Ich spreche nur aus lauter Dummheit nach,

Was alle sprechen ...

REPNÍN.

Alle – was – du wagst,

Du sagst, daß alle ... dieses Unerhörte ...

DIENER.

Bei Gott, Herr, alle ... Jesus, laß mich leben,

Ich schwör es ab, wenn du befiehlst, ich will's

Den andern sagen, Herr ...

REPNÍN.

Sie sagen's alle ...

Du lügst, es ist nicht möglich.

DIENER.

Herr, bei Gott ...


Fürst Galízin tritt auf, der Diener fällt ihm zu Füßen.

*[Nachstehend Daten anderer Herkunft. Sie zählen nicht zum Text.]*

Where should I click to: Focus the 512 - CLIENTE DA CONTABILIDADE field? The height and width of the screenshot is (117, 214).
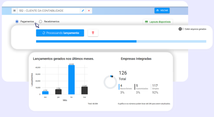[49, 11]
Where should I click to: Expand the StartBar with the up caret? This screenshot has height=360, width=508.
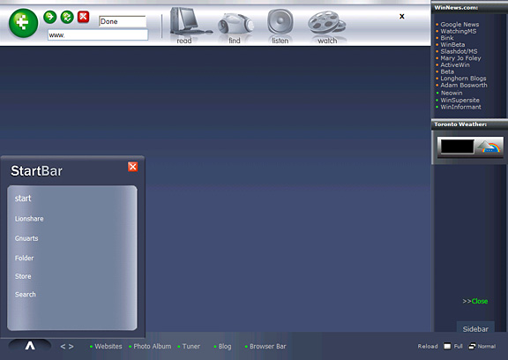point(30,346)
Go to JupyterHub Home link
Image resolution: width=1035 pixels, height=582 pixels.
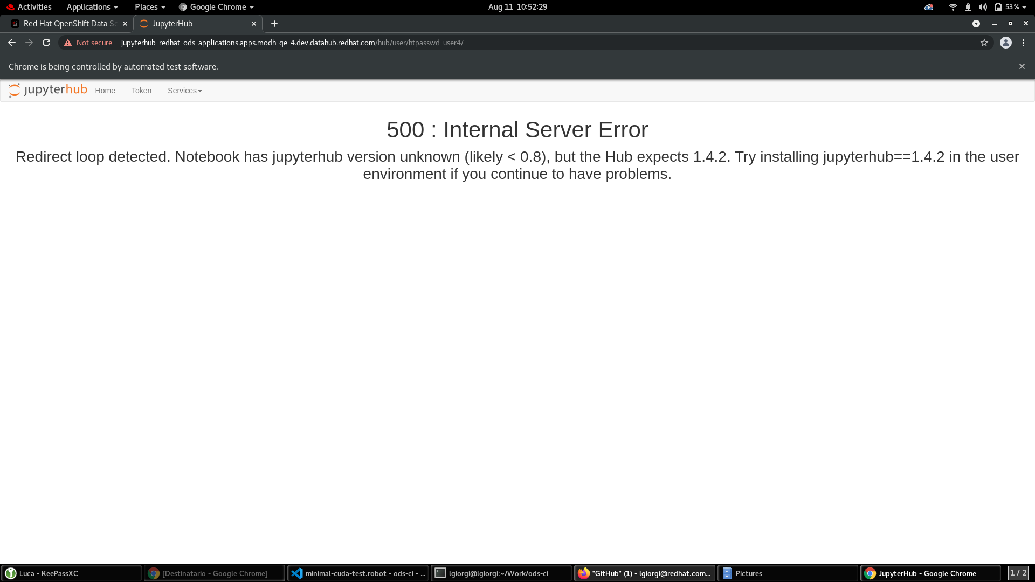[x=105, y=91]
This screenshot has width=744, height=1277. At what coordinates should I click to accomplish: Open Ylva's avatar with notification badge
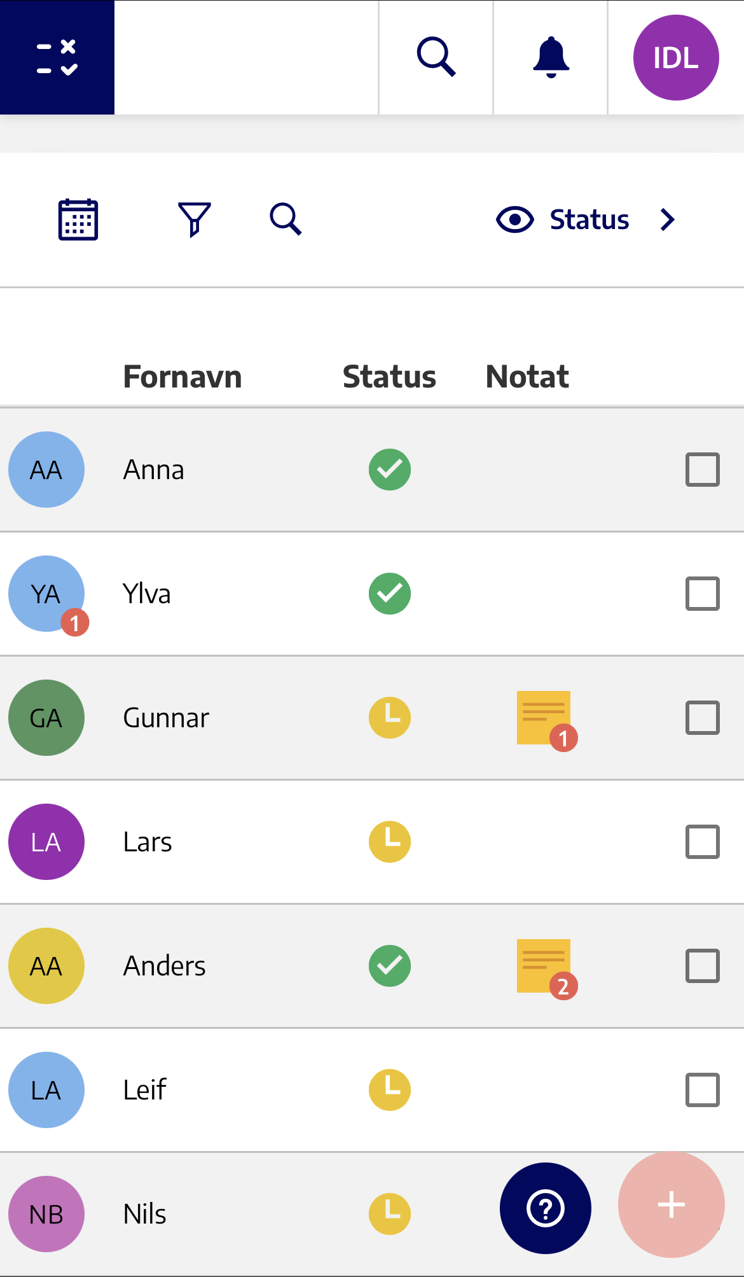point(46,594)

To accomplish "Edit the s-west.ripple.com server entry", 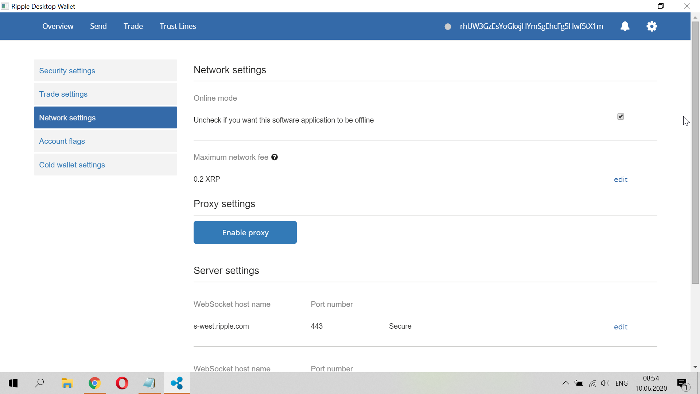I will 621,327.
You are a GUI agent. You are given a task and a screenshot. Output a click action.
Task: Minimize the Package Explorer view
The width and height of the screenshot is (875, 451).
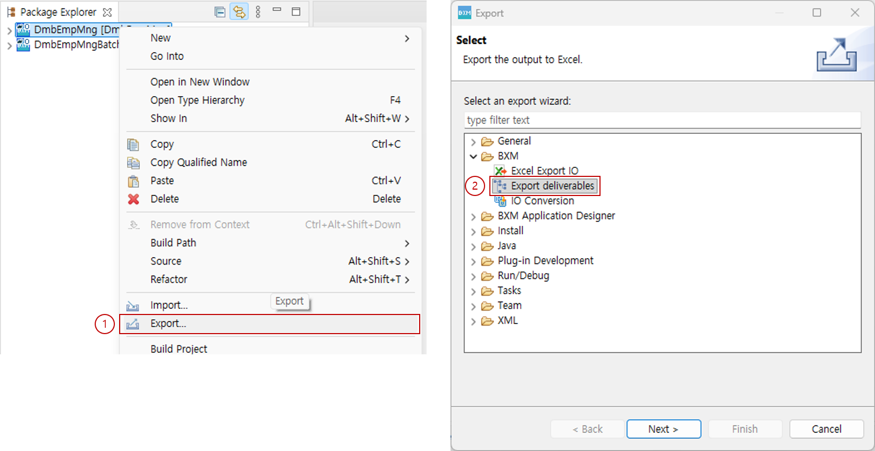pos(277,10)
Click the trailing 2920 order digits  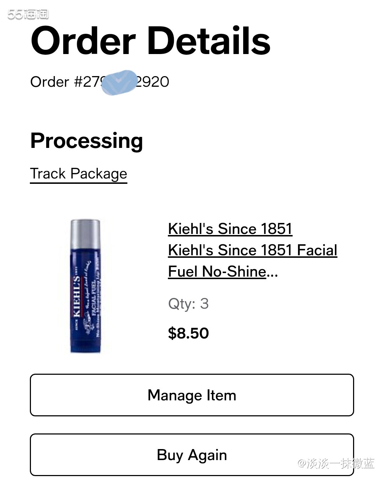coord(153,82)
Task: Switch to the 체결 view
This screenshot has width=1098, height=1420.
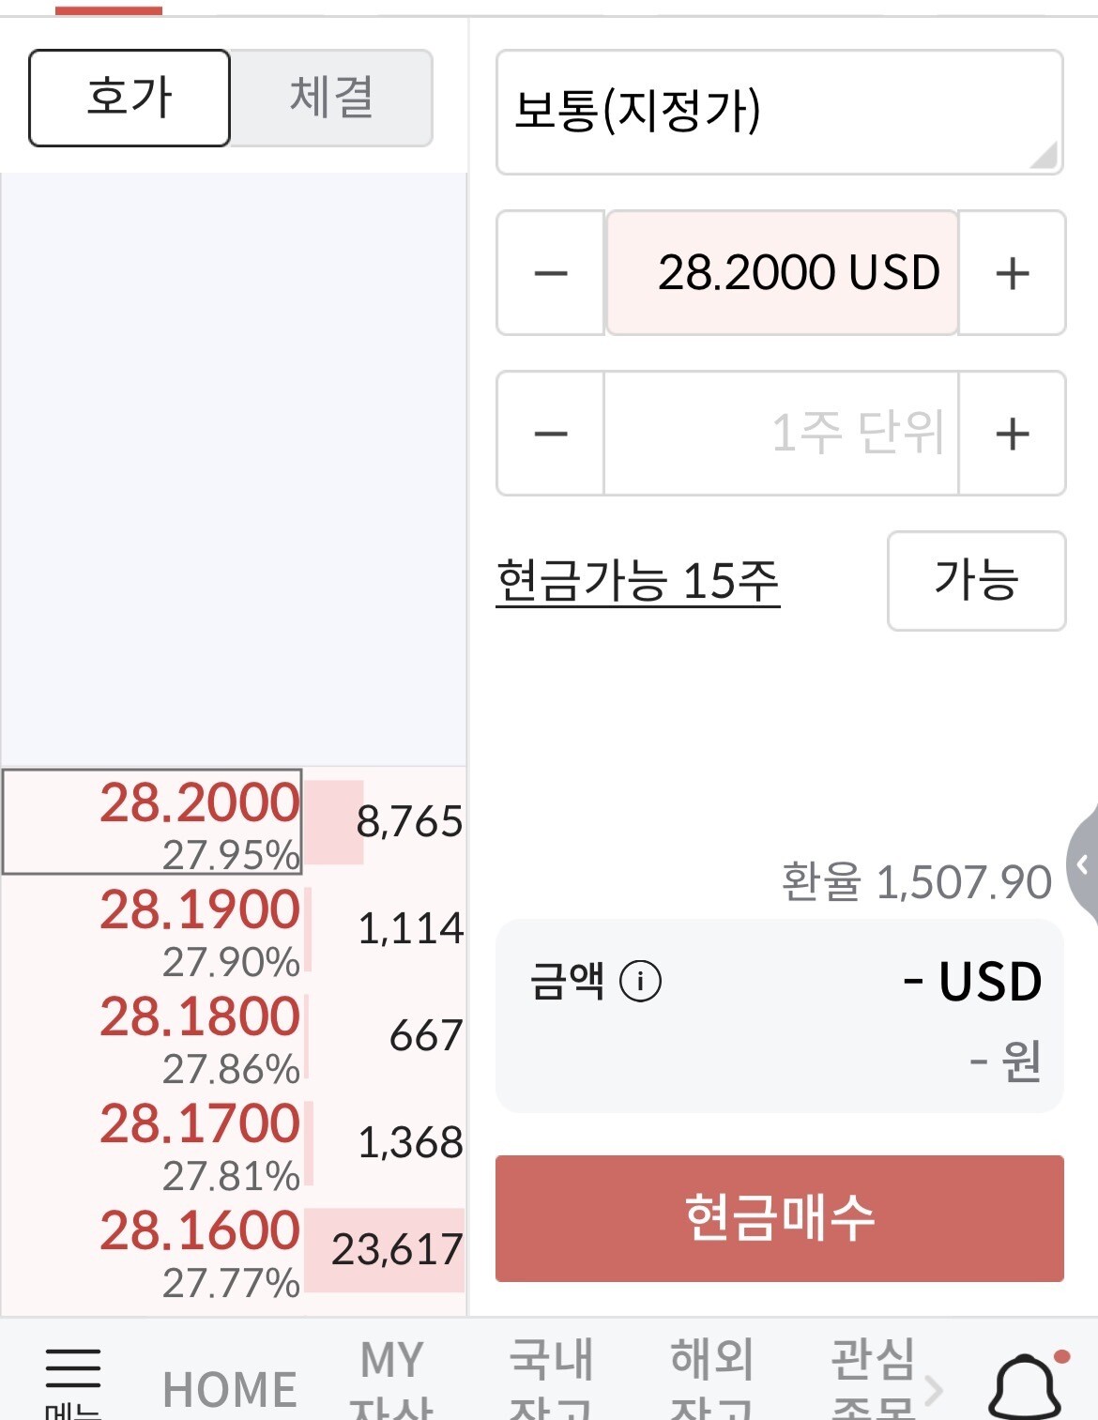Action: [332, 98]

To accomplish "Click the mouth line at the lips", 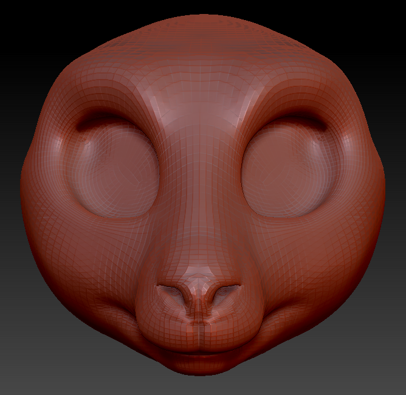I will 198,352.
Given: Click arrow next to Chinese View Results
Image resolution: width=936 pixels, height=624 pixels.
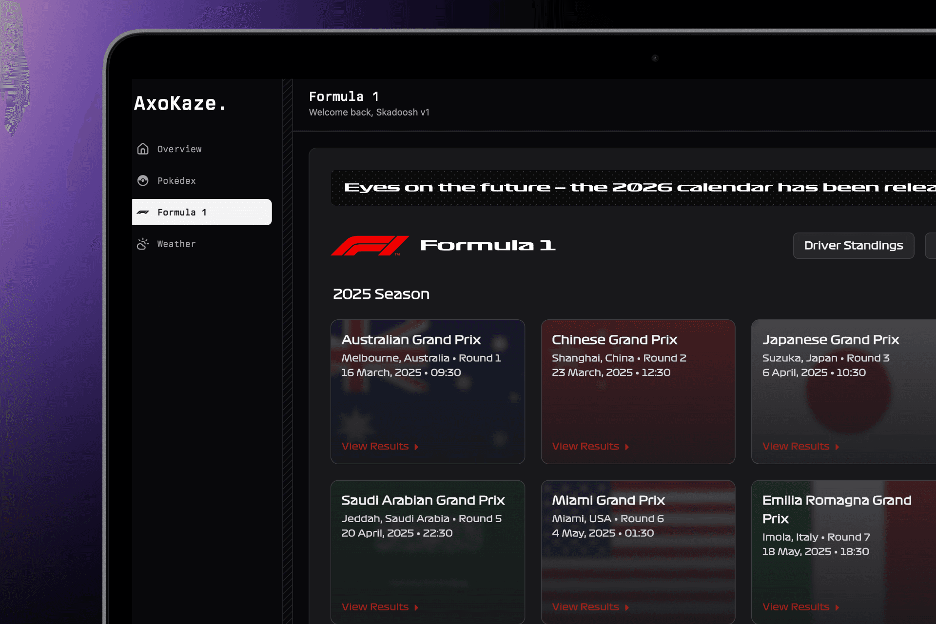Looking at the screenshot, I should click(x=627, y=447).
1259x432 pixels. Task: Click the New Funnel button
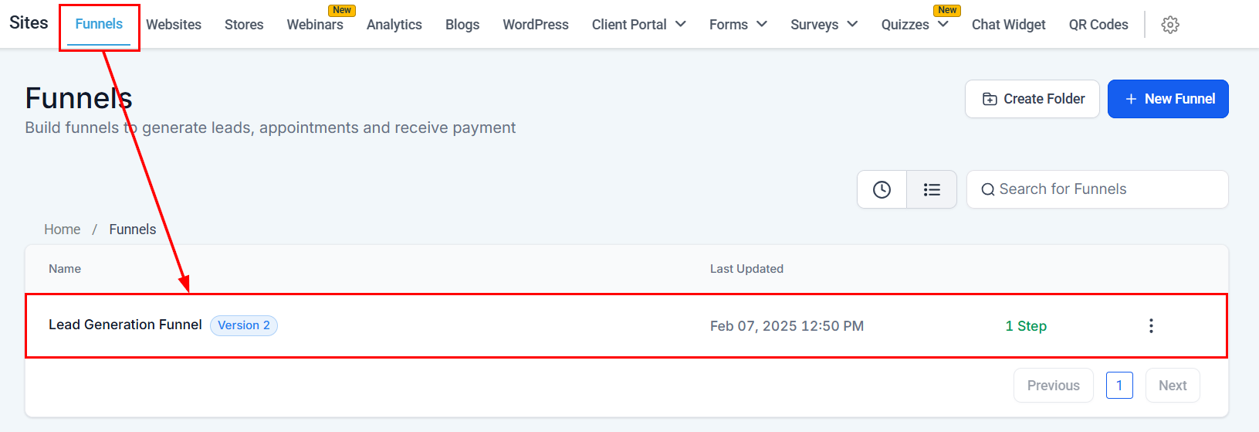coord(1168,99)
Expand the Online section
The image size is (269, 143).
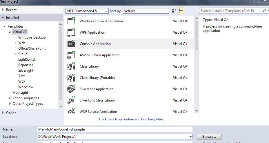pyautogui.click(x=3, y=113)
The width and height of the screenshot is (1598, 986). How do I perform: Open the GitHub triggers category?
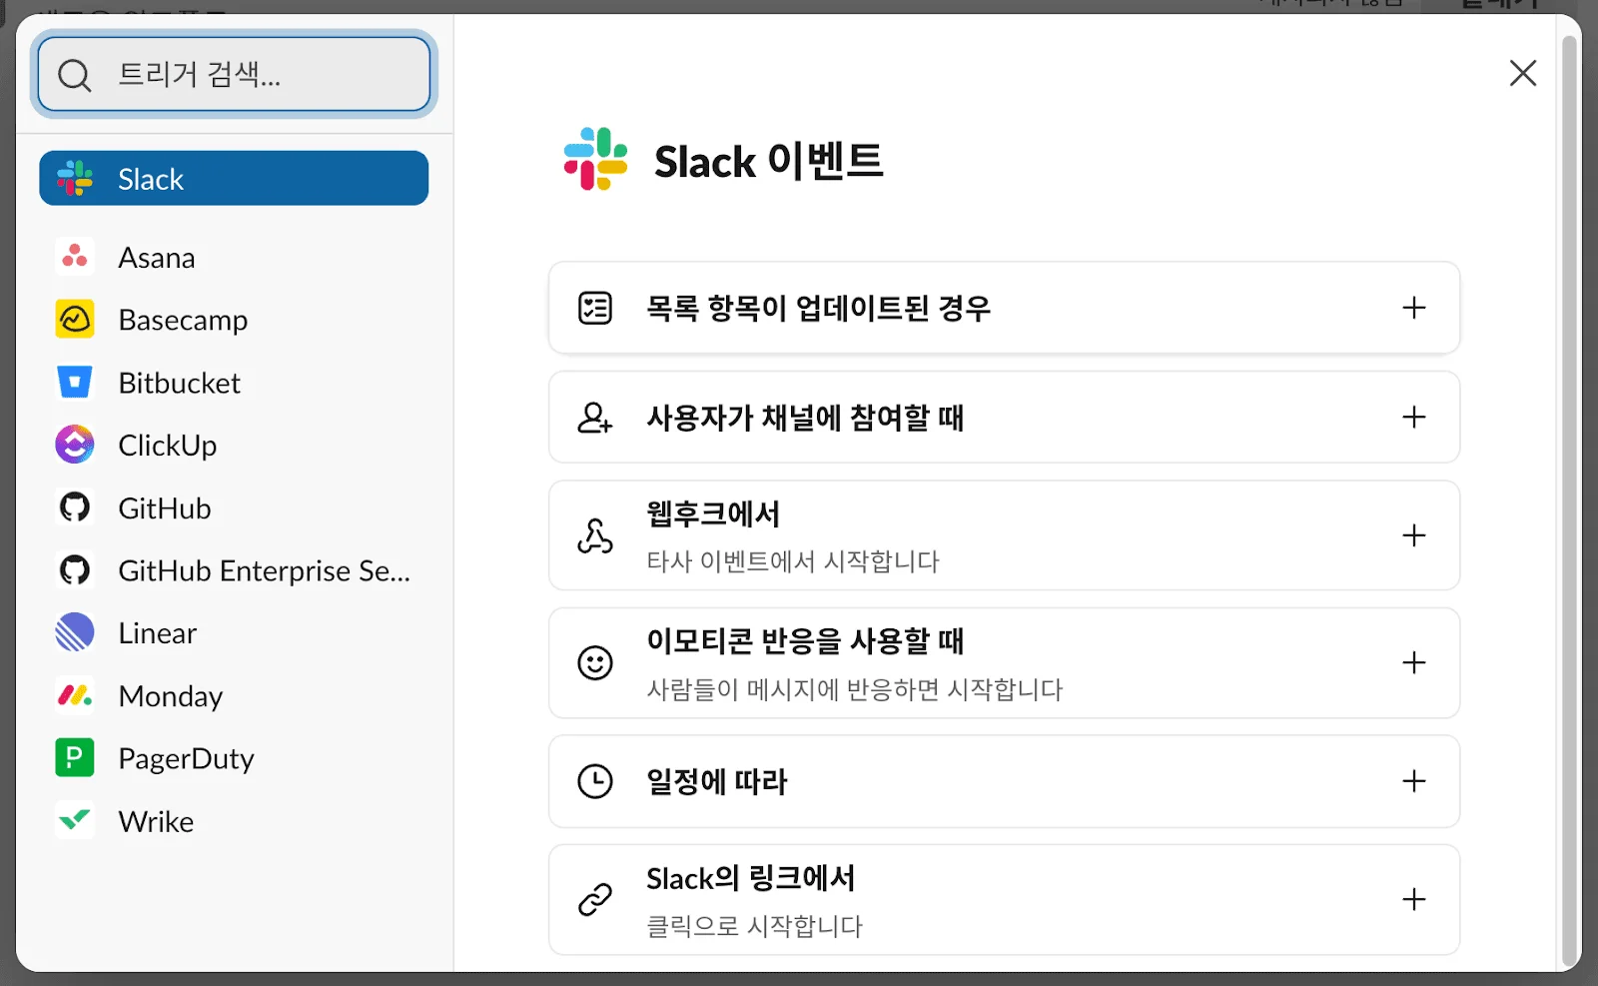pyautogui.click(x=165, y=508)
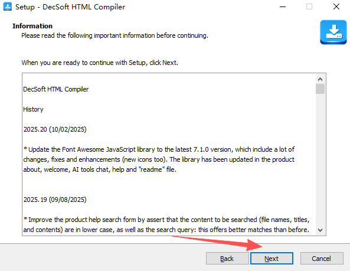The height and width of the screenshot is (271, 350).
Task: Click the help search form improvement paragraph
Action: tap(166, 224)
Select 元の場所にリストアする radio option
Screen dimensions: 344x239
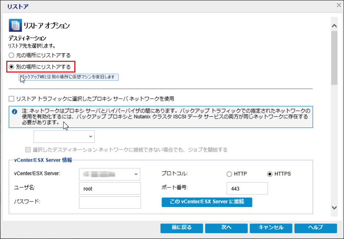click(11, 55)
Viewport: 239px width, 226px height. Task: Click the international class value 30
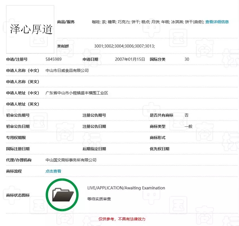187,59
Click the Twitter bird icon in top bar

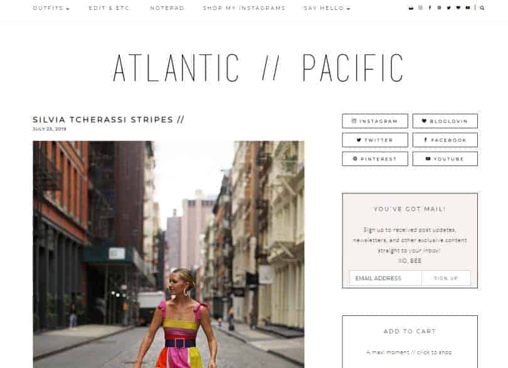(x=448, y=8)
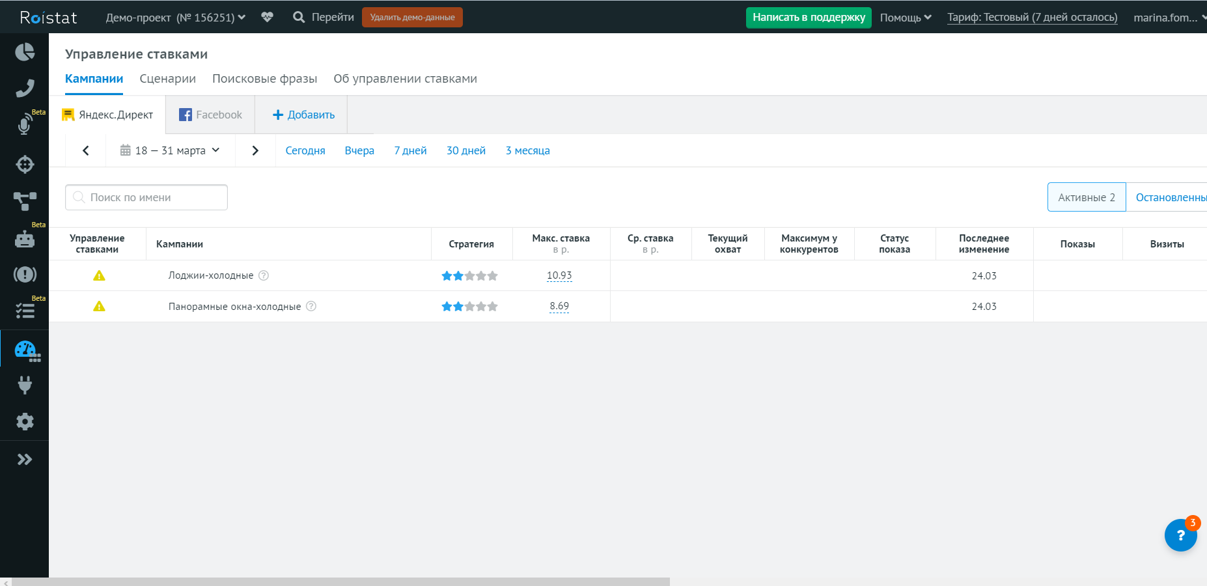Show Активные 2 campaigns filter
1207x586 pixels.
pos(1086,197)
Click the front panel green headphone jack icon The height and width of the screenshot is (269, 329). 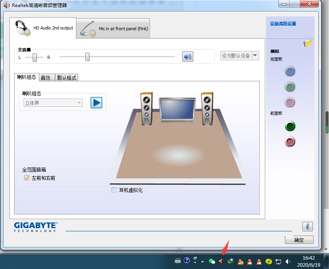(290, 126)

Beschütze mich im Namen Gottes, Herr,

Vor dem Bojaren!

GALÍZIN.

Du, Repnín? willkommen –

Doch was geschah, was tat dir dieser Mensch,

Der solchen Aufruhr durch den Kreml brüllt,

Daß Dach und Mauern dröhnen?

REPNÍN.

Ins Gesicht

Speit er mir solche Worte: daß der Zar

Ein Mörder, daß Borís durch Kindesmord

Den Thron gewann, daß er den Zarensohn

Beim Spielen töten ließ, Prinz Dmitri – was,

Der Hund, das wagt er, das! und da mein Säbel

Den Kopf ihm spalten will, schreit er mir zu,

Er wüßte nichts – doch alle sagten's – alle –

Und Lüge, hör, so ungeheuerlich,

Macht seinen Mund nicht brennen, ihm die Zunge

Nicht faulen, reißt die alten Steine nicht

Aus dem Gewölbe los, niederzuprasseln

Auf seinen Lügenschädel, auf den breiten[515]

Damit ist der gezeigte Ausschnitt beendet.